Though still the uncontested military power, the United States will reluctantly have to share this role with China over the next several decades as the balance of power shifts from West to East.
Just how long will China continue to absorb U.S. funding requirements is hard to predict. But in a blog last week I quoted retired Hall of Fame hedge fund manager, Julian Robertson, Jr., warning that such a scenario is a growing possibility because of the weak dollar and skyrocketing deficits. Robertson is shorting U.S. Treasury bonds, betting bond prices will decline sharply.
Yu Yongding, a former adviser to the Chinese central bank, the People's Bank of China, expressed concerns to journalists in September 2008 that China was growing increasingly cautious about purchasing more U.S. Treasury debt. In March 2009, Chinese Premier Wen Jiabao lent his voice to warn the United States that China's appetite to buy Treasury debt was not unlimited.
"We have lent a huge amount of money to the United States, so of course we are concerned about the safety of our assets," Wen Jiabao stated at a press conference in Biejing last spring.. "Frankly speaking, I do have some worries."
In an October 13 op-ed in The Wall Street Journal, author Zachary Karabell ("Superfusion: How China and America Became One Economy and Why the World's Prosperity Depends On It," Simon & Shuster) makes a strong case why government deficits matter and how the United States is a sinking economic ship as it increasingly relies on China to obtain ongoing credit financing.
China owns about a one-third of all outstanding U.S. Treasury bonds more than any other nation. Approximately 80% of its total foreign exchange reserves (now $2.2 trillion dollars) are denominated in U.S. dollars. By all measures, the Chinese are fenced in, loaded with dollars.
Mr. Karabell's historical illustration below is probably what lies ahead for the United States as its economic and military clout diminishes in the face of relentless deficits and overstretched military commitments:
"In spite of its global empire, a powerful military, and an enviable position at the center of worldwide commerce, in early 1946 the British government faced a serious risk of defaulting on its financial obligations
It asked the United States for a loan of $5 billion dollars at zero-interest repayable over 50 years
To the surprise and shock of the British, Washington refused.
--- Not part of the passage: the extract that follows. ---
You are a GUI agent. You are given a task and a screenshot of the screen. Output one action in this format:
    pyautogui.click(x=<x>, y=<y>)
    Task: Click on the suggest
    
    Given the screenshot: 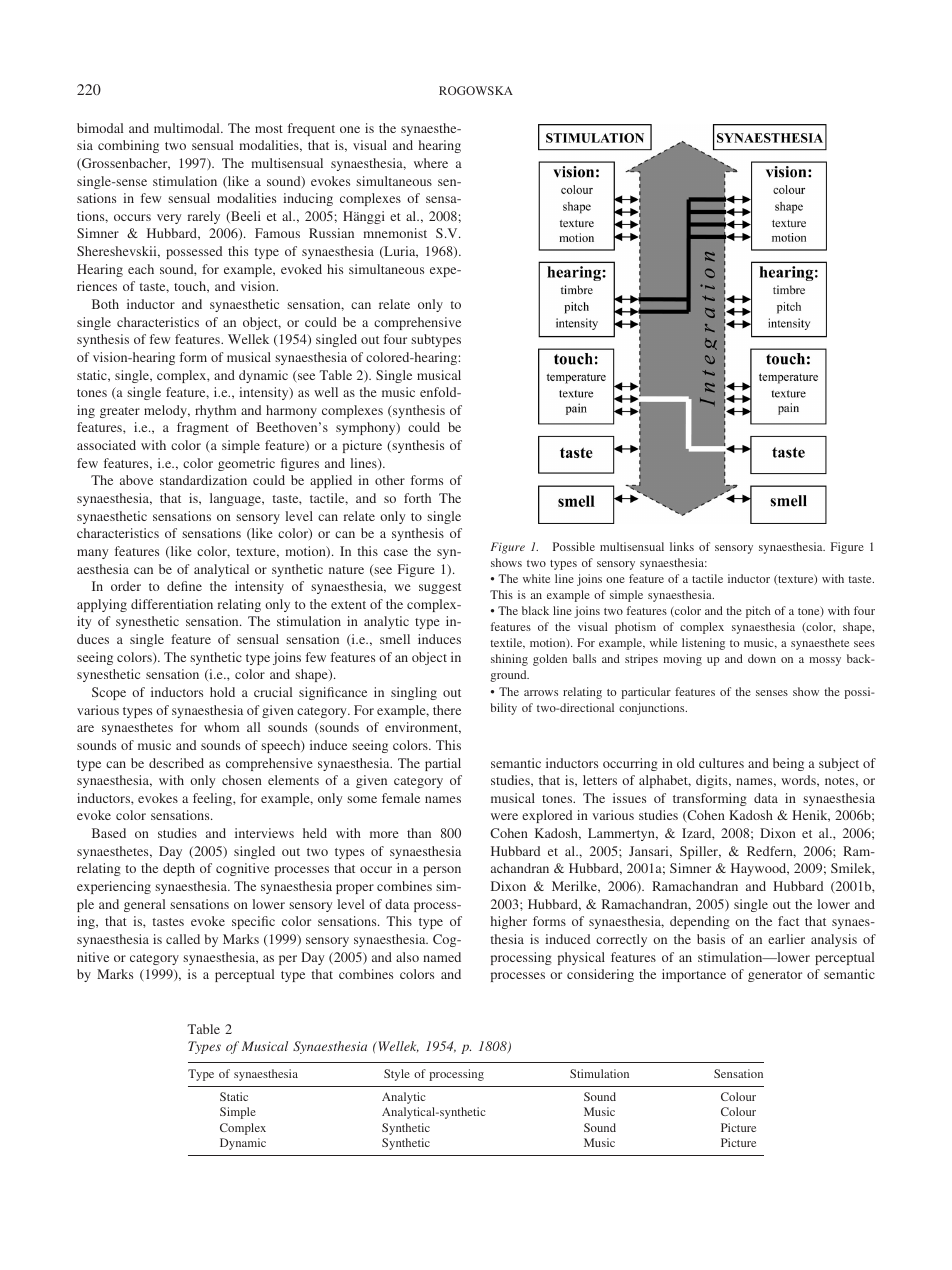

Unable to take no for an answer, Britain explained that unless it received funds the government would be insolvent. The Americans came back with a series of conditions. They would lend Britain $3.7 billion dollars at 2% interest and the British government would have to abide by the 1944 Bretton Woods plan, which made the dollar rather than the pound sterling the reference point for global exchange rates and required Britain to make the pound freely convertible. Even more significantly, Britain had to end its system of imperial preferences, which meant no more tariffs and duties on goods to and from colonies such as India. These were not mere financial penalties: Taken together, they meant the end of the British Empire."
I've got to believe the Chinese are quietly selling dollars and accumulating gold every time there's a big seller. The Chinese can't be openly bullish about gold; so the best strategy is to gradually dilute its vast holdings of Treasury securities (and dollars) in favor of gold and other currencies, which by default, might offer better values than the dollar but are debt-plagued just the same. China is also the world's largest gold-producing nation since 2007.
A violent economic rupture is inevitable. The global balance of power is changing and that shift from West to East this century won't be peaceful.